Common stock represents the ownership of the company which indicates that they are the real owners of the company. The share price of common stock is generally issued at par value(In Nepal @Rs 100) .Shares of Common Stock can be issued using various methods. Following are the three main methods of issuing common stock.
How to Issue Common Stocks
a) Private Placement
Company can obtain common stock capital from a few individual or institutional investor by direct negotiation is called private placement. Private placement is normally used for preferred stock and debt financing but it can be used in common stock financing too. Private placement saves investment banker charge and flotation cost. Additionally it saves time and suitable for small scale business.
b) Public Offering
Company can sell it share to public with the help of investment banker by issuing initial public offering and further public offerings (secondary offering) after getting approval from securities and exchange commission. Public offering generates huge funds opportunities for the companies those need big investment and also create opportunities for the potential investors in the market. In public offering, Investment banker work as an agent of the company and charge underwriting commission for the service. Investment banker brings suppliers and investors together for trading of securities.

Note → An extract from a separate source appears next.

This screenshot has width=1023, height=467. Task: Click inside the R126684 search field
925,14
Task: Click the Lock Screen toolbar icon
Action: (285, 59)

Investment banker purchase common stock from the companies and sell them to investors at higher price. In Public offering, investment banker may work under best-selling effort, traditional underwriting and self-registration. After the issuance and allotment of IPOs through public offering is done, the shares can be traded by the investors in the stock exchange at the market price.
c) Right offering
Right offering is the process of selling new additional shares of common stocks to existing shareholders at subscription price on proportionately. The common stockholders can buy additional shares (purchase additional shares) of common stock at subscription price in the capital market. Right offering is done to maintain their proportionate ownership in the corporation when new shares are issued, too protect against the dilution of their wealth or ownership and earnings, and to save flotation cost, since right offering is easy and less costly . In right offering also investment baker also serve as agent of the company to issue the right shares.